Constitucionalidade das mudanças

Existem também muitas dúvidas e questionamentos sobre a constitucionalidade de várias dessas mudanças. Por isso, uma vez aprovada a lei, é provável que várias ações de inconstitucionalidade sejam apresentadas ao Supremo Tribunal Federal, o que vai gerar muita insegurança jurídica para os investidores privados atuarem no setor do saneamento no Brasil.

A lei permite um cenário de expansão da atuação das empresas privadas em água e esgoto, mas resíduos e drenagens foram deixados de lado nessa lógica. Na vida real, pode ser que essa expansão nem se dê, por conta da instabilidade jurídica e porque o Brasil vive e viverá mais fortemente uma crise econômica, a qual resultará na dificuldade de as pessoas pagarem as tarifas. Além disso, poderá aumentar a inadimplência e as empresas não terão espaço para aumento de tarifas, portanto o futuro está incerto, inclusive sobre a viabilidade de expansão da atuação privada como antecipado pelos promotores da lei.

IHU On-Line - Que tipo de política pública ou desenho de lei garantiria a universalização do acesso à água e esgoto a todos os brasileiros, especialmente nas regiões em que o acesso é mais restrito, como zonas rurais, periferias de grandes cidades e cidades do interior? O que foi deixado de fora do PL nesse sentido?

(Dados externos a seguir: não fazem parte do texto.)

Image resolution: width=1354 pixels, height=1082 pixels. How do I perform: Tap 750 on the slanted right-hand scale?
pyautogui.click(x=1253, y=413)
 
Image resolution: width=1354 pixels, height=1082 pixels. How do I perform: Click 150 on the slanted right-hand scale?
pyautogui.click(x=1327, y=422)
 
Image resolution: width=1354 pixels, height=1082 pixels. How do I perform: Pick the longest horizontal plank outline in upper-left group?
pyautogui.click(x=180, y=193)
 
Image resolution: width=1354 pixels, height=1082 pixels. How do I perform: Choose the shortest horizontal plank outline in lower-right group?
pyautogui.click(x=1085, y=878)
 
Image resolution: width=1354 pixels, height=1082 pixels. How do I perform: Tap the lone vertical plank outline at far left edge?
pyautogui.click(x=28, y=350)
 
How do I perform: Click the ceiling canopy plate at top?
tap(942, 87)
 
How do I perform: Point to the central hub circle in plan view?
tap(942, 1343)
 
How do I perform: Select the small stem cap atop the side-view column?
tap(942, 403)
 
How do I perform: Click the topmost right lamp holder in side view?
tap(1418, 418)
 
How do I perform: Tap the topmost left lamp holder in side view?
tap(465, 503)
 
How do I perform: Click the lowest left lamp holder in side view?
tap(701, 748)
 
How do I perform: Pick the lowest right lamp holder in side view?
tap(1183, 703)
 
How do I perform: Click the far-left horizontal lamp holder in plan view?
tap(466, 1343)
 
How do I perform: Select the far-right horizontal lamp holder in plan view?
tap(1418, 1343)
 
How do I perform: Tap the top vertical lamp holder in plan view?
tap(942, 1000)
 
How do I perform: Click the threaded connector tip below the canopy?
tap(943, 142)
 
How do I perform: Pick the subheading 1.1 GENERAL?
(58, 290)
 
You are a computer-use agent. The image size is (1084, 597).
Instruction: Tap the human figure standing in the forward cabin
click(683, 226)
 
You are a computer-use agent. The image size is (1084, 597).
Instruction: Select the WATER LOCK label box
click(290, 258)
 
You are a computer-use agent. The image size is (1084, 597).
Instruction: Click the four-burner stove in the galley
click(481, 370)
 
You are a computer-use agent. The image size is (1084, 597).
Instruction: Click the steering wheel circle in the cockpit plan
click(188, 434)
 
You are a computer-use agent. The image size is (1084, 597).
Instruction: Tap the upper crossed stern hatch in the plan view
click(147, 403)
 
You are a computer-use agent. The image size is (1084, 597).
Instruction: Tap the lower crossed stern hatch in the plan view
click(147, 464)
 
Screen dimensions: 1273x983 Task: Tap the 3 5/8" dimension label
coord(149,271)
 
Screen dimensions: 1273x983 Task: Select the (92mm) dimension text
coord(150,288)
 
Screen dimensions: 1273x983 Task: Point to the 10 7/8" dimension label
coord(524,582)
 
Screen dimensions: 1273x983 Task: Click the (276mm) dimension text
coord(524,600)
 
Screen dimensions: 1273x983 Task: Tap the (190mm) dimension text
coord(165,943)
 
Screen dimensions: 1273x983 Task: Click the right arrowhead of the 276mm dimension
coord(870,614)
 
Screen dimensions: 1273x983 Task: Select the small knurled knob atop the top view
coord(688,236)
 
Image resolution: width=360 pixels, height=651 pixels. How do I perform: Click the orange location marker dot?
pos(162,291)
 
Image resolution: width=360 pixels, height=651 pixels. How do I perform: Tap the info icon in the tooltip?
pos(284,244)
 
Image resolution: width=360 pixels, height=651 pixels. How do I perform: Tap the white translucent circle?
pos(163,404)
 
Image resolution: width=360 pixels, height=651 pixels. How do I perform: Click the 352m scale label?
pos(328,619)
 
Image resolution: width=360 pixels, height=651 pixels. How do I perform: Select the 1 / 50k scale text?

Léo Heller – Talvez não precisasse haver um novo PL. Talvez o próprio Marco Legal que hoje já existe na área de saneamento fosse suficiente. Em outras palavras, a universalização não depende só de lei; as leis já estão aí e existe um marco regulatório suficiente para assegurar a universalização. O que precisa é de políticas públicas envolvendo suas várias faces: financiamento, regulação, planejamento, participação da sociedade. A universalização já está desenhada – a ideia é que em 2033 tenhamos acesso praticamente universal à água, esgoto e drenagem – pelo Plano Nacional de Saneamento Básico - Plansab, editado em 2013. A observância do Plano é importante, porque ele tem metas e mecanismos, políticas, programas, diretrizes e estratégias, e por isso seria o caminho para se atingir a universalização.